FAQ 賃貸管理トラブル集

賃貸条件として過去に滞納歴がないこととすることはできるか。虚偽の場合は解除可能か

人権問題に直接かかわったり、直ちに公序良俗に反するとまではいえないものと考える。ただし、いずれの条件も本人の申請により確認せざるを得ないところ、仮にそれが虚偽であった場合にそれだけで解除が認められるかどうかは、当該条件設定が、賃貸借関係の継続において重要かつ前提となりうるかという観点から評価されることになり、他に債務不履行の事実がないと難しいと考える。

建物賃貸借契約の借主が個人であったが、法人成りをした。契約書は作成しなおすべきか。

借主の法人成りの場合にも賃借権の無断譲渡・賃借物の無断転貸が問題となるところ、判例は法人成りの場合には、信頼関係破壊といえる特段の事情の存在を認めず、民法612条2項に基づく契約解除を認めない。しかし、当該賃貸借契約は借主と個人なのか(この場合は、個人と法人なりをした法人との間に転貸借契約があることとなる。)、それとも貸主と法人なりをした法人との間の契約なのか(この場合、個人は契約関係から離脱する。)、を明確にする観点からは、契約書を作成しなおすことが望ましいと考える。

貸主から、期間の定めがある建物賃貸借の解約申し入れをすることは可能か

法令上は、期間の定めがある建物賃貸借契約においても、貸主が、「解約権を留保」していれば可能である。(民法618条)しかし、実際上は、貸主の解約申し入れには「正当事由」が必要である事もあり、また、期間満了時の更新拒絶以外に貸主の解約申入れを認める必要性が乏しいことから、期間の定めがある建物賃貸借契約について、貸主から解約申入れをしても結論として認められない可能性が高い

定期借家契約で、期間が満了した場合はどうしたらよいか。

契約終了として明渡しを求めてよいし、また再契約をしてもよい。なおいずれにしても契約が終了した旨の通知はしておくべきである。

定期借家契約での更新料の設定

期間6年の定期借家契約を締結する事を検討している。しかし、定期借家契約について期間6年としてしまうと、普通賃貸借契約のような2年ごとの更新料を受領する事ができなくなる。そこで、賃料に関する合意として「借主は貸主に2年毎に賃料の2ヶ月分を支払う」との特約を締結することを検討しているがこの特約に問題あるか
賃料の支払い方法についての合意として、一応有効と考えられる。ただし、借主側がその内容を十分に認識したうえで契約がなされたかが争いになる可能性がある。

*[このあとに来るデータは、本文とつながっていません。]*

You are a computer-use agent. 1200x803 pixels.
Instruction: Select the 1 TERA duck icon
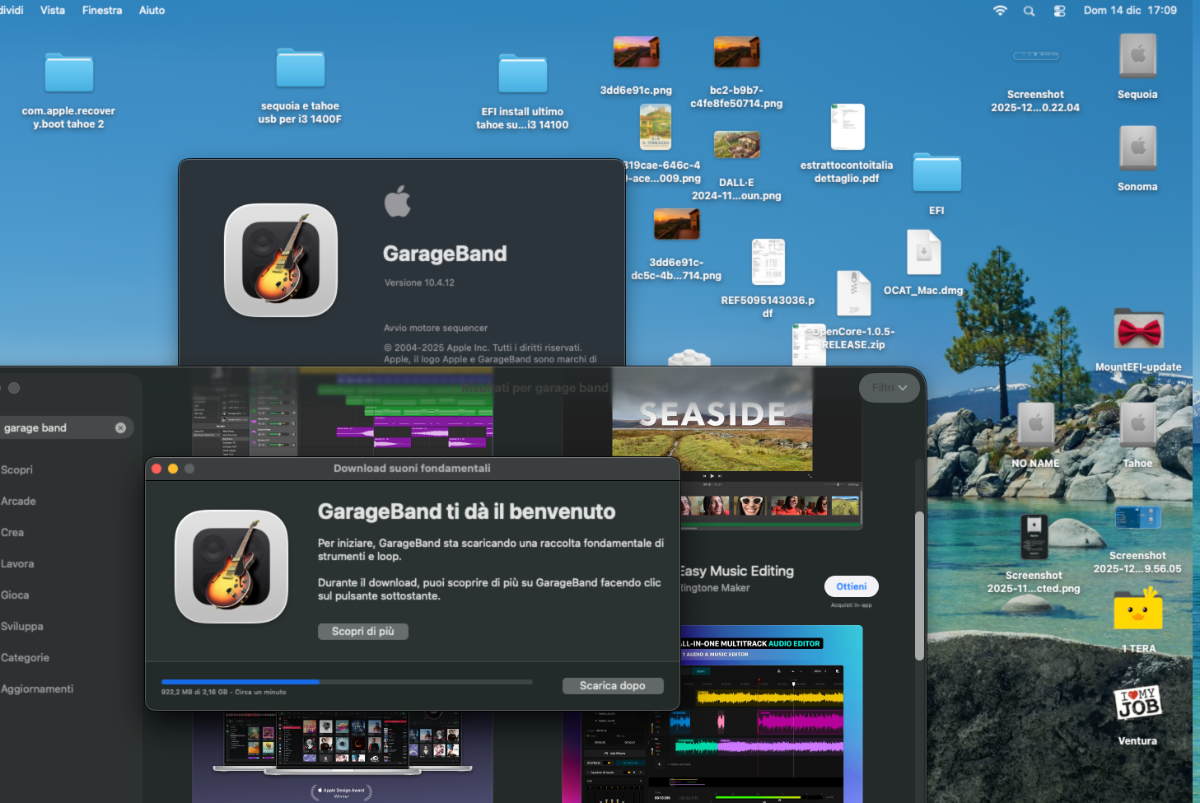tap(1138, 610)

事業用定期借家契約では、存続期に制約があるか、公正証書でなければならないか

短期、長期共に制約はない。契約で自由に定めればよい。方式も、書面であれば、必ずしも公正証書による必要はない。

事業用定期借地契約において留意することは何か

30年以上50年未満の事業用定期借地契約をする場合には、更新がない事、建物買取請求権がないことなどを特約しておく必要がある。

定期借家契約の再契約につき、貸主が権利金を受領することは問題あるか。

権利金の趣旨が明確であり、金額が暴利行為というような金額ではなく、借主も十分に認識の上合意していれば、特に法律上の問題はないと考える。

定期建物賃貸借契約を普通建物賃貸借契約に切り替えることは可能か

普通建物賃貸借契約のほうが、定期建物賃貸借契約よりも借主に有利であることから、問題ない。